Si bien durante la crisis de 2008 la industria se vio duramente impactada y no comenzó a levantar cabeza hasta el 2013, en esta ocasión la situación ha sido completamente diferente. En la primera mitad de 2020 el mercado cayó un 40%, pero consiguió reponerse muy rápidamente durante el verano. “Se ha producido una reubicación de la náutica de recreo en el imaginario colectivo”, explica Ione Astondoa, responsable de marketing de Astilleros Astondoa. Las embarcaciones han funcionado como burbujas privadas en las que disfrutar del aire libre y la naturaleza con un círculo más cercano. “Este tipo de experiencias son las que creo que hemos tratado de buscar todos en estos dos largos años de restricciones y distancia social”, prosigue la portavoz del astillero.

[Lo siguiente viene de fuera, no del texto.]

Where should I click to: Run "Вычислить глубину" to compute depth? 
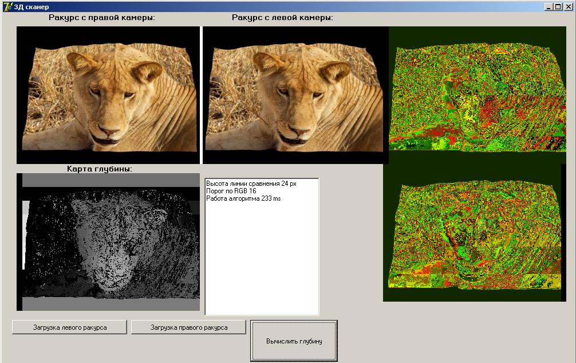tap(294, 341)
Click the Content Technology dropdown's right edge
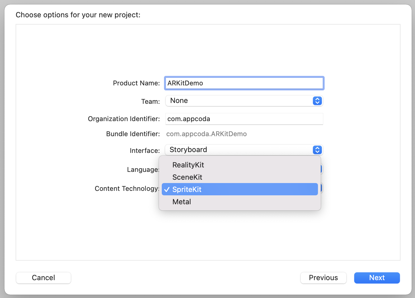 tap(322, 188)
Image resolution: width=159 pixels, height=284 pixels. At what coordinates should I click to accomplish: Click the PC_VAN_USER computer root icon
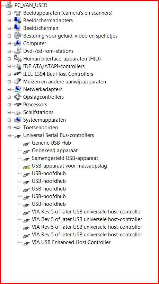point(9,5)
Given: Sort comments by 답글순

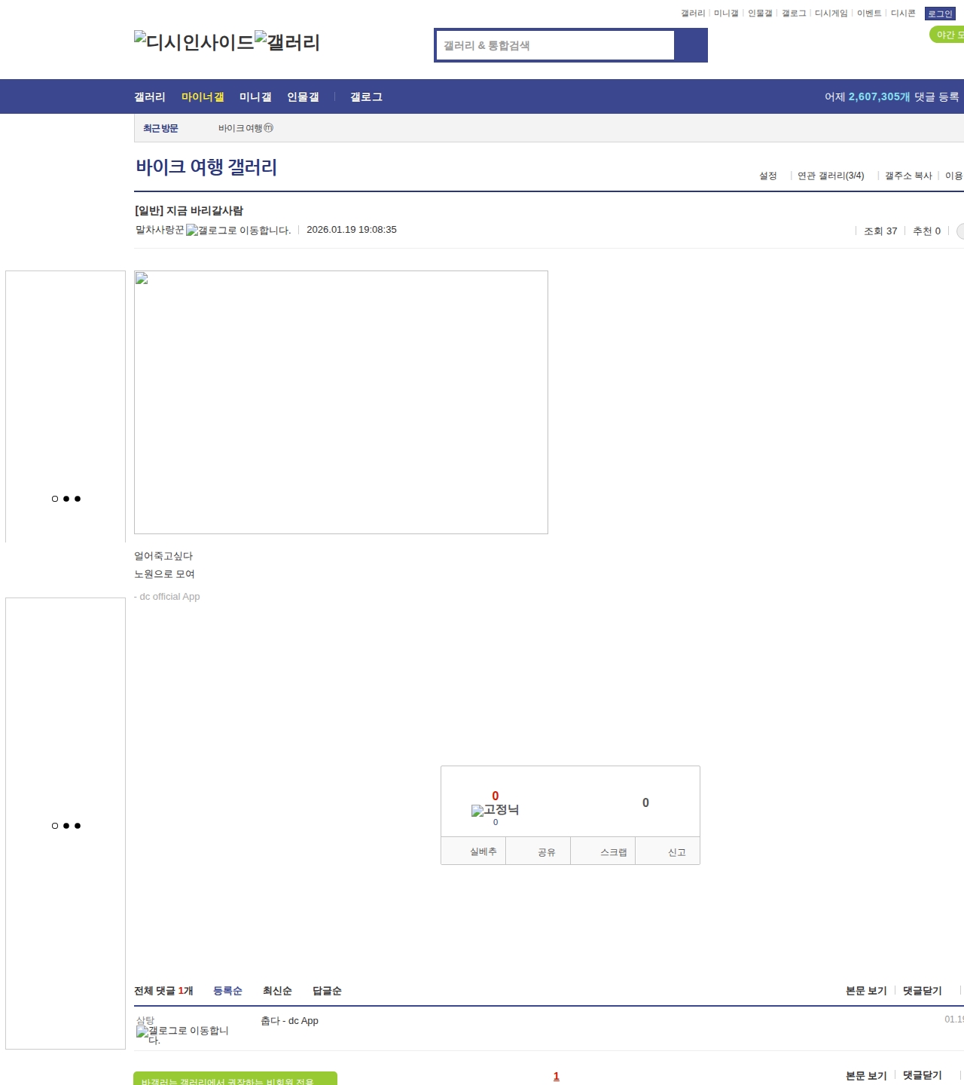Looking at the screenshot, I should 327,991.
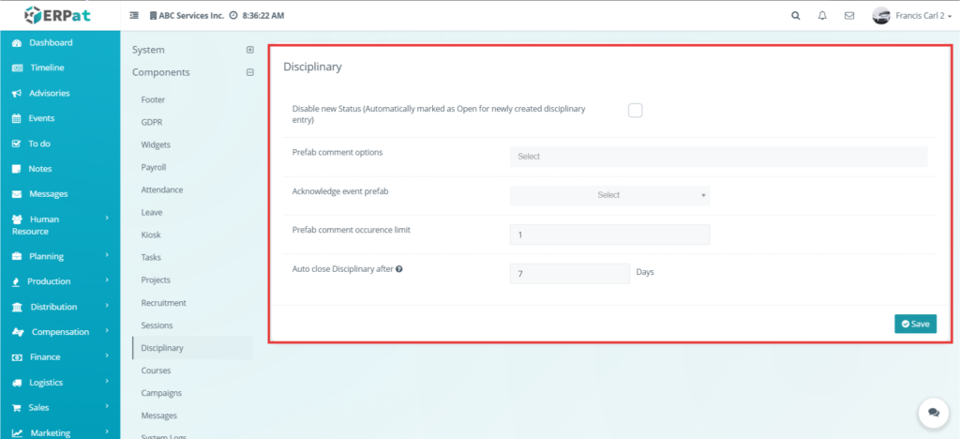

A la naturaleza de la náutica, especialmente atractiva en un momento de pandemia, se ha unido el hecho de que quienes no se vieron afectados económicamente por los ERE o los despidos pudieron hacer crecer la hucha. “Las restricciones a la movilidad han permitido cierta capacidad de ahorro a la clase media alta, que ha aprovechado para cambiar de embarcación o comprar una por primera vez”, añade Astondoa.

Otro de los factores que han fomentado el desarrollo de esta actividad es el creciente interés por un turismo más responsable, que ya comenzaba a asomar antes de la pandemia. “La náutica forma parte de un turismo sostenible, alejado de la masificación y la concentración, un turismo de calidad que se identifica con un turista más exigente y preocupado por la preservación del medio ambiente”, desarrolla Carlos Sanlorenzo, secretario general de ANEN. El portavoz de la asociación sostiene que esta nueva sensibilidad favorecerá que esta inclinación positiva se mantenga una vez se recupere la normalidad.

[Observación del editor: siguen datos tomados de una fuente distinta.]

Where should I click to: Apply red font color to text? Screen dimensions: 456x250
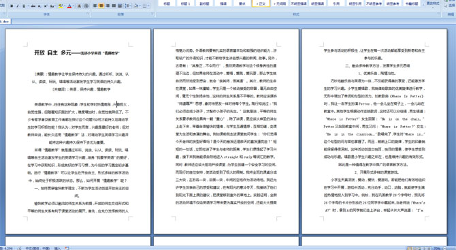click(69, 6)
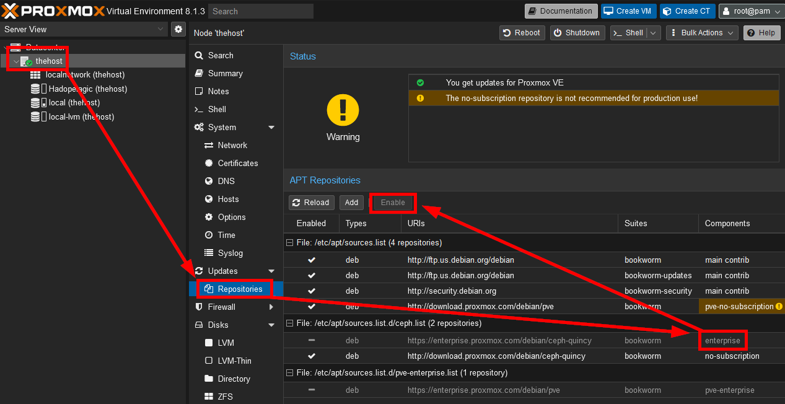This screenshot has width=785, height=404.
Task: Toggle enabled checkmark for bookworm-updates repository
Action: tap(312, 275)
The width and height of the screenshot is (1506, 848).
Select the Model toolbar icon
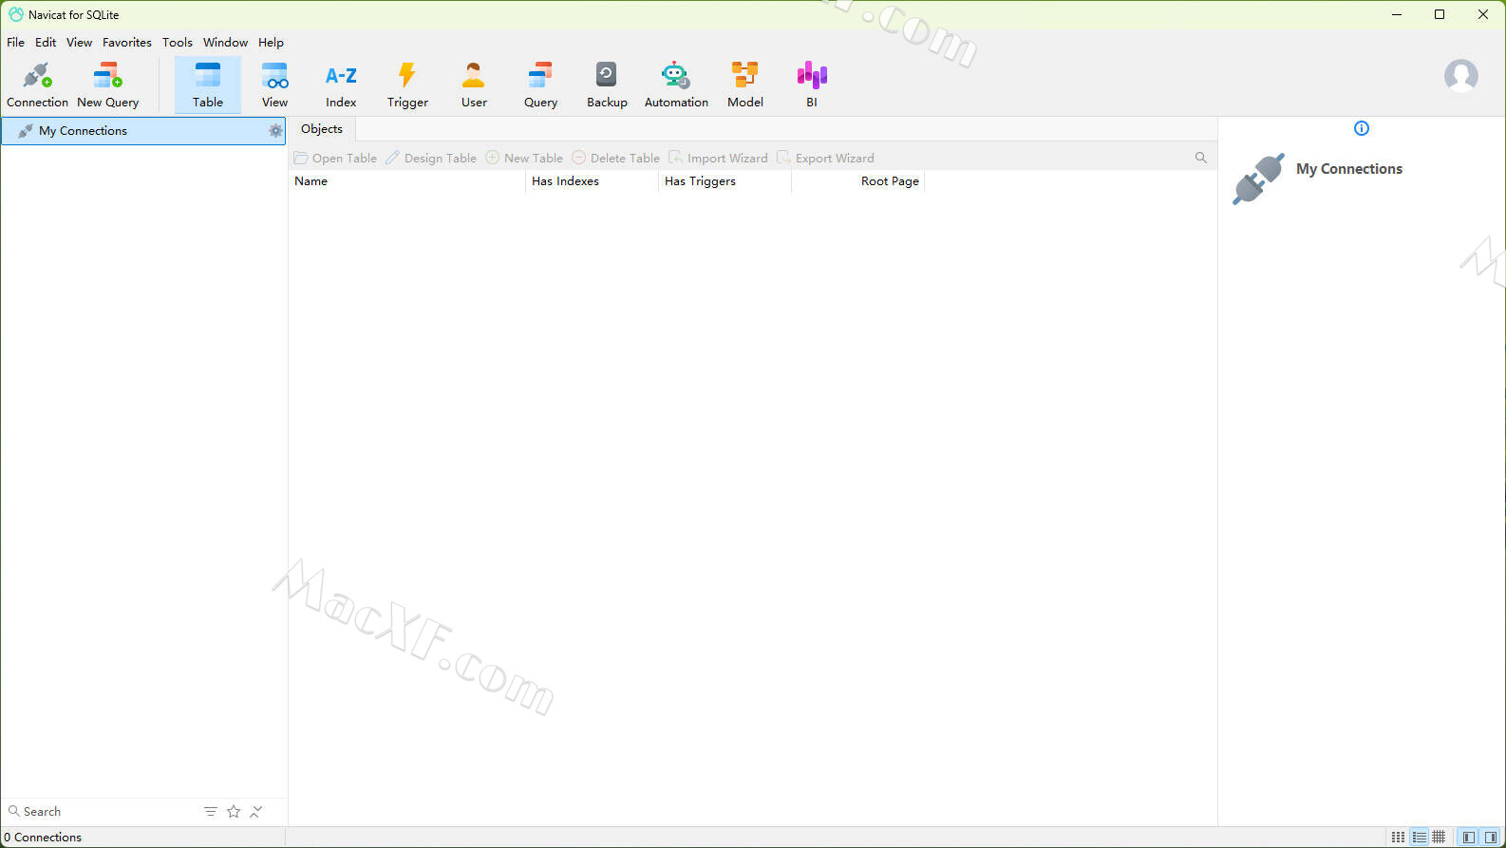pyautogui.click(x=744, y=85)
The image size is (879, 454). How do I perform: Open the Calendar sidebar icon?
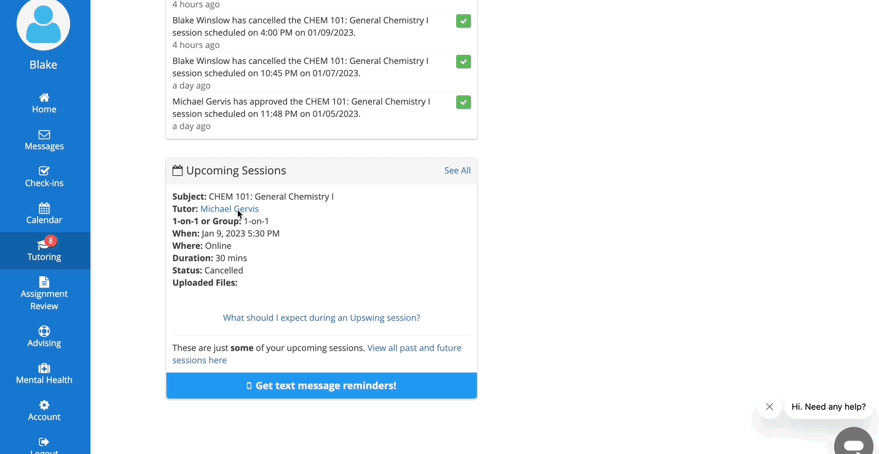tap(44, 208)
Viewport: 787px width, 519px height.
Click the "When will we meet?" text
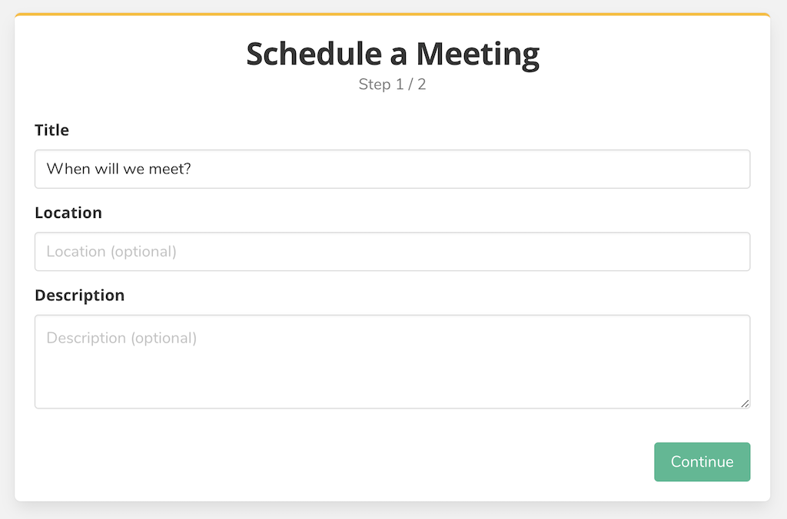tap(118, 169)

Esta tendencia no se ha observado solo en España, sino también en el resto de Europa y EE UU, comentan desde Astondoa. A nivel nacional, las esloras medias de embarcaciones a motor han sido las más demandadas, concretamente entre 12 y 18 metros. Un perfil al que se suman los conocidos como day cruisers, embarcaciones a motor con eslora de entre seis y 10 metros, así como los veleros. “Algo que impulsamos por su menor impacto medioambiental”, exponen desde el área de comercios y embarcaciones de recreo Mapfre España.

Pero quienes pueden permitirse una embarcación propia no son los únicos que han disfrutado del mar. Sanlorenzo destaca el “crecimiento de un perfil de usuario de la náutica que prioriza el uso a la tenencia”. Un movimiento que ha favorecido especialmente el alquiler de embarcaciones de recreo hasta el punto de que algunos de los operadores de chárter han tenido que ampliar su flota para atender toda la demanda, ilustra el portavoz de la patronal. A su vez, esto ha beneficiado el acercamiento de un perfil más joven. “La náutica ha entrado a formar parte de un segmento de la sociedad que no había navegado nunca hasta ahora. Nuevos usuarios con un perfil más aventurero y ganas de vivir nuevas experiencias en su tiempo libre” resume.

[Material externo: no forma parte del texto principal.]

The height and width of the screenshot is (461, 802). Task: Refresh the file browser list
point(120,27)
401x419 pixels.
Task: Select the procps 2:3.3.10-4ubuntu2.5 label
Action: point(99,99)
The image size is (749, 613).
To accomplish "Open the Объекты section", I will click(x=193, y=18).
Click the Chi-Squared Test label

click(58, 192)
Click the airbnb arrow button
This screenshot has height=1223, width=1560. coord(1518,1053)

Ejemplo de ello es la plataforma SamBoat, que ofrece la posibilidad de alquilar embarcaciones tanto a profesionales como a particulares. “Queremos acercar la náutica a todo el mundo, democratizarla, mucha gente no es consciente de que puede alquilar barcos sin necesidad de licencia o con un patrón”, comenta Amanda Zaragoza, la responsable de la compañía en España. En esta línea, detectan dos tipos de usuarios: grupos de amigos jóvenes que viven cerca de una ciudad costera y reservan una embarcación para tener una tarde diferente y familias que rondan los 40 años, viven más lejos y alquilan por alrededor de una semana.